The Buddha sat and listened to the farmer speak.
"I have a wife, too," the farmer said. "She's a great woman, a wonderful wife. But sometimes she can really nag me. And to tell you the truth, sometimes I get a little tired of her." The Buddha continued to listen and smile, as the farmer continued. "I've got three kids. They're all really great. I'm really proud of them. But sometimes they don't listen to me and don't pay me the respect I deserve."
It went on like this for awhile, and then when finished with his litany, the farmer waited for the Buddha to solve his problems. "I can't help you," said the Buddha.

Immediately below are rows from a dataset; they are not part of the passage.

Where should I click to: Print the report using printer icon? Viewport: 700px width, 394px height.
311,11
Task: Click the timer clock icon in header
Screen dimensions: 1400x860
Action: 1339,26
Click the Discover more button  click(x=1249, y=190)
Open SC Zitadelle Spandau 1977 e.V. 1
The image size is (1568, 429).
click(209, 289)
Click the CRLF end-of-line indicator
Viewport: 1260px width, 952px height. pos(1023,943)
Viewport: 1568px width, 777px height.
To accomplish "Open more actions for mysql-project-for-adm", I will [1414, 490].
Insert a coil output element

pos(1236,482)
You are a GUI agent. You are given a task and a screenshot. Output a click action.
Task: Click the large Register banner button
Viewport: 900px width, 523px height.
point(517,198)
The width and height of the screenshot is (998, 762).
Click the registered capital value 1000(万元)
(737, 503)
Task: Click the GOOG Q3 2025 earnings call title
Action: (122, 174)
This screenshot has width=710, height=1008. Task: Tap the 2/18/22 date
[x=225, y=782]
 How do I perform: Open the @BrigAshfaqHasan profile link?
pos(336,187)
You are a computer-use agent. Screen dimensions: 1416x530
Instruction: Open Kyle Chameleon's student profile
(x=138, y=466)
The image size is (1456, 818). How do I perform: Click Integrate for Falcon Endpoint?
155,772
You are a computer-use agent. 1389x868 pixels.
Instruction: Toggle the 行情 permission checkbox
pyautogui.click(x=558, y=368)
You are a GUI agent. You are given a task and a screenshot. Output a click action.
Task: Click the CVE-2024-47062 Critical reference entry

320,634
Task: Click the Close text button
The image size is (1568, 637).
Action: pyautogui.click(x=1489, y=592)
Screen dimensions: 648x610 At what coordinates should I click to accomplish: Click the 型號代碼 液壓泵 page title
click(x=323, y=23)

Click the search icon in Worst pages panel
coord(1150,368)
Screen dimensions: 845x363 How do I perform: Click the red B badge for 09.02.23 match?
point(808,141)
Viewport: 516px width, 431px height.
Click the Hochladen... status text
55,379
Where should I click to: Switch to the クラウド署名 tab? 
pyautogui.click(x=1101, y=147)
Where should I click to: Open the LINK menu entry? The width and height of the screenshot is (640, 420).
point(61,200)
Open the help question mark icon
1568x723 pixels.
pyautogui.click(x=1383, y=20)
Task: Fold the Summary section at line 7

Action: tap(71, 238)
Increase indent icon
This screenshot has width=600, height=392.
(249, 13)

"What!" responded the farmer, "I've heard that you are a great master. How can you not help me?" "Well," the Buddha replied, "Everyone has problems. In fact, everyone has about 83 problems. Of course, you may fix one now and then, but another one will surface in it's place. Everyone you know and all that you care for is subject to change -- it is all impermanent. You yourself are going to die someday."
The farmer was very upset. "What kind of teacher are you? How is this supposed to help me?"
"Well, perhaps I can help you with the 84th problem," answered the Buddha.
"What 84th problem?" asked the farmer.
"You do not want to have any problems."
Everybody has problems. There is nobody who does not have many problems. It's for this reason that our problems in themselves do not matter. It is the desire to escape problems, combined with our lack of proper awareness, which causes us to suffer. We are always chasing comfort and happiness and fleeing experiences of pain, but we do not understand how to create causes for happiness or how to reduce our potential for suffering.
What Buddha means with this story is that our only real problem is desire.